Una cerveza de trigo, de barril y bien tirada, ayuda a asumir que las insuperables vistas que tienes ante ti no son el mayor regalo de este pueblo. Con un poco de imaginación, es como si vieras, todavía tertuleando por aquí, a los prebostes locales, casi como si del casino de un poblachón manchego se tratara. Pero es en Francia y en un entorno de ensueño.
Hasta 1957, los escasos habitantes de Gordes se surtían todos de agua potable en la fuente de la plaza Genty Pantaly, llamada así por un cocinero de principios del siglo XX. Lo explican, lo de la fuente, en los folletos turísticos: una franqueza inimaginable en España para esos opúsculos promocionales, siempre tan dados a lo encomiástico.
Para conseguir una somera guía, lo mejor es acudir antes que nada al castillo. No tiene pérdida y es donde se encuentra la Oficina de Turismo, con asistentes muy amables. (Atento: cierran al mediodía «francés», durante una hora o algo más a partir de las 12.30)
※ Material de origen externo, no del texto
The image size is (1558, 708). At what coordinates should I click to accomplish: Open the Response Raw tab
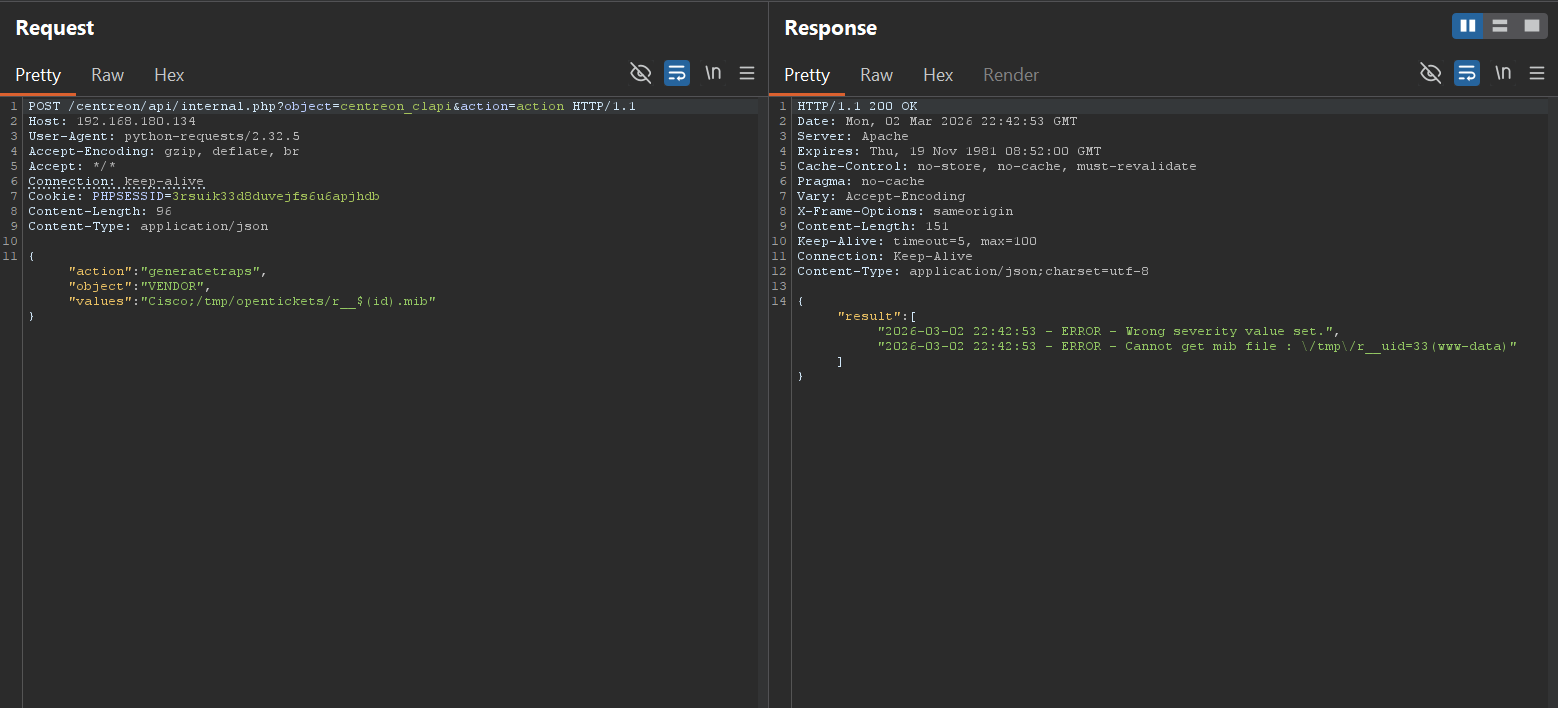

Lo mejor que puede hacer el visitante de Gordes es perderse por sus calles, tan recoletas.
Subir. Bajar. Avanzar. Retroceder.
Si acaso, consultar el plano para certificar que estás en el interior de la iglesia de San Fermín, un templo del XVIII. A este que les escribe no le conmovió tanto el recuerdo del gremio de los zapateros, que pagó un gran cuadro que aún sigue allí colgado, como ver a una joven encender unas velas, solos ella y yo acompañados, quizá, por el Espíritu Santo revoloteando por los alturas. Tal vez solo fuese el zureo de una paloma.
Gordes es Camino de Santiago, pero nunca lo fue demasiado, porque el mayor flujo de pelegrinos se lo llevaban las poblaciones del valle de Calavon. Lo de crecer sobre un risco escarpado a veces también condiciona… Aun así, de aquellos tiempos queda la Almoneda de Santiago, de la que sólo podemos contemplar su fachada, como en pie sigue también la Puerta de Saboya, una de las entradas medievales a la villa.
Y a partir de ahí, siga paladeando el lector lo que le salga al paso, que tanto puede ser un cuadro de Vasarely colgado de una fachada (en recuerdo de sus estancias), la sabia forma de aprovechar la piedra del lugar en paredes y pavimentos, las numerosas cuevas y bodegas… o las casas que se ven y las que se intuyen, recuperadas por gentes que han ido viniendo desde el norte, cargadas de buen gusto y de dinero. Porque Gordes, al igual que tantos pueblos por toda Europa, ha revivido por el afán de artistas y burgueses de encontrar su pequeño paraíso. Así es la vida, no pretendamos cuestionarlo.
De lo que Gordes ofrece a la vista, dejamos una cumplida reseña en la siguiente galería gráfica.
Más información:
• Sobre el Luberon:
Información general sobre la región (en francés e inglés)
• Sobre Gordes:
Oficina de Turismo de Gordes
Cómo llegar al Luberon
La mejor manera, por cómoda y rápida, es hacerlo en avión si vives en Madrid o te resulta fácil acercarte a la T-4. Desde allí es Iberia, a través de Air Nostrum, la que enlaza con Marsella, de una manera realmente eficiente. Luego, media hora de autopista y estarás en tu lugar elegido.